-- Task description --
Count the lines below that contain the word "Where", and reply with only that number.

— start of Records provided —

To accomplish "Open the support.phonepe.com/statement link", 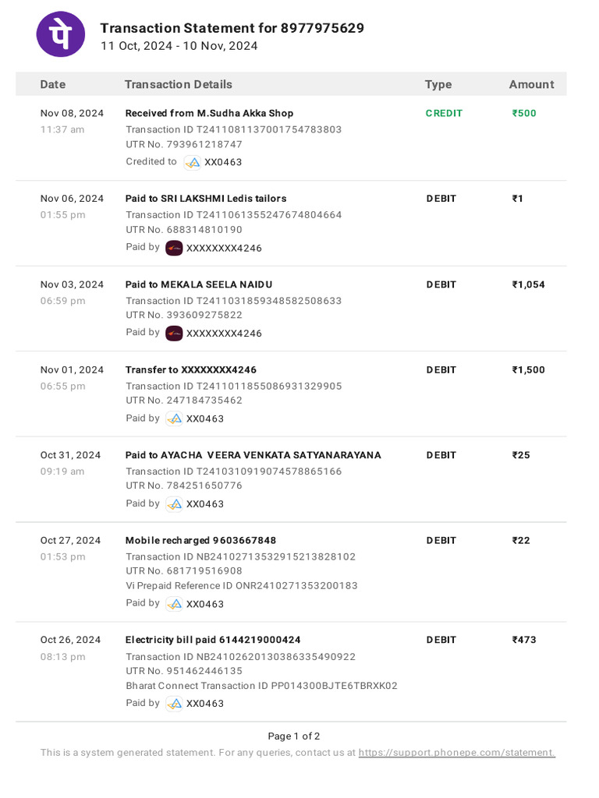I will [x=456, y=753].
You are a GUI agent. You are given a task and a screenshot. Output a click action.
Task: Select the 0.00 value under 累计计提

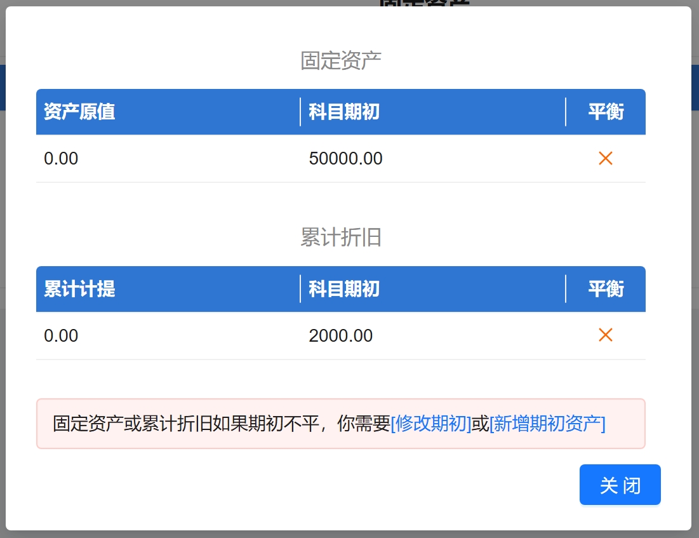61,335
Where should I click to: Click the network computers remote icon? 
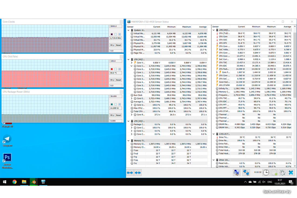[246, 173]
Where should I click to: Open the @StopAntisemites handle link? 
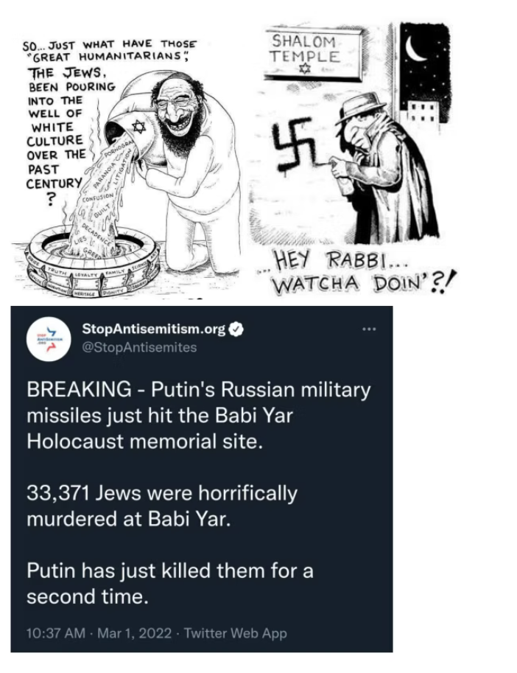point(139,347)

— end of Records provided —

-- Reply --
2